What needs to be done
Print the line containing "653x519 pixels. How" and all lines after it to the end of the records below, exactly as written. No pictures.

Supplied data

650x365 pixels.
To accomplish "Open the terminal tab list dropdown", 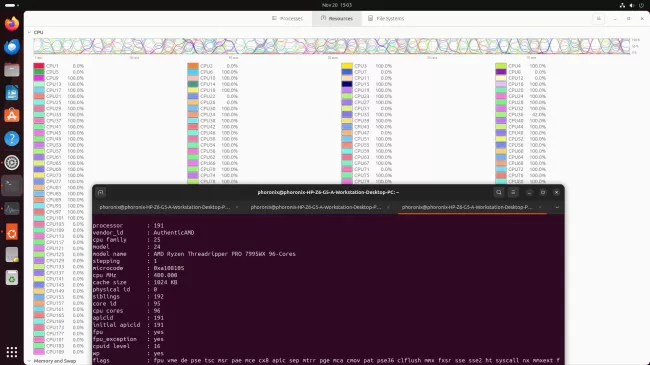I will click(x=557, y=207).
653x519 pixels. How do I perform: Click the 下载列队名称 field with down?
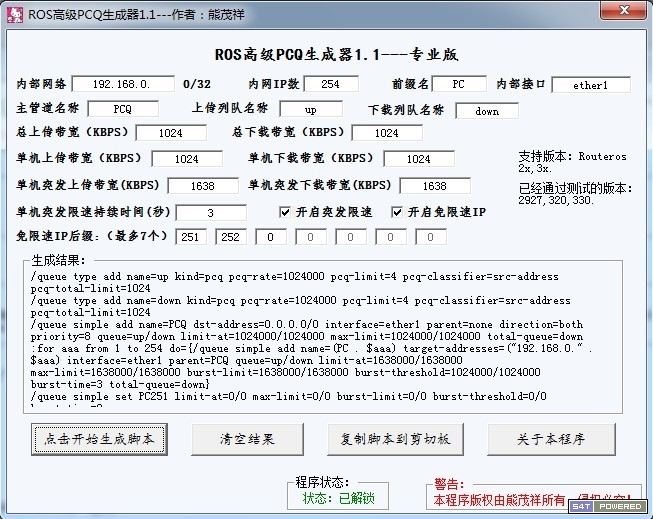point(487,110)
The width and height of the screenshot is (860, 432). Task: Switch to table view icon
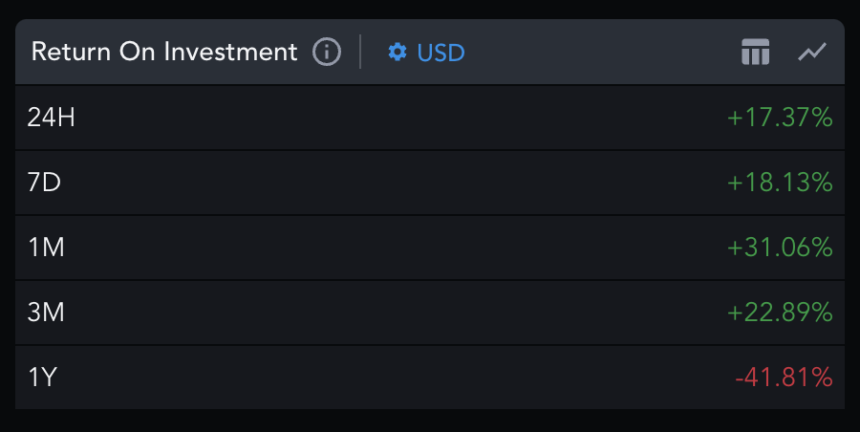(x=755, y=52)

Completed task
653x519 pixels. How do I perform: Click the 下载列队名称 field with down?
point(487,110)
The width and height of the screenshot is (860, 432). Task: Switch to table view icon
(x=755, y=52)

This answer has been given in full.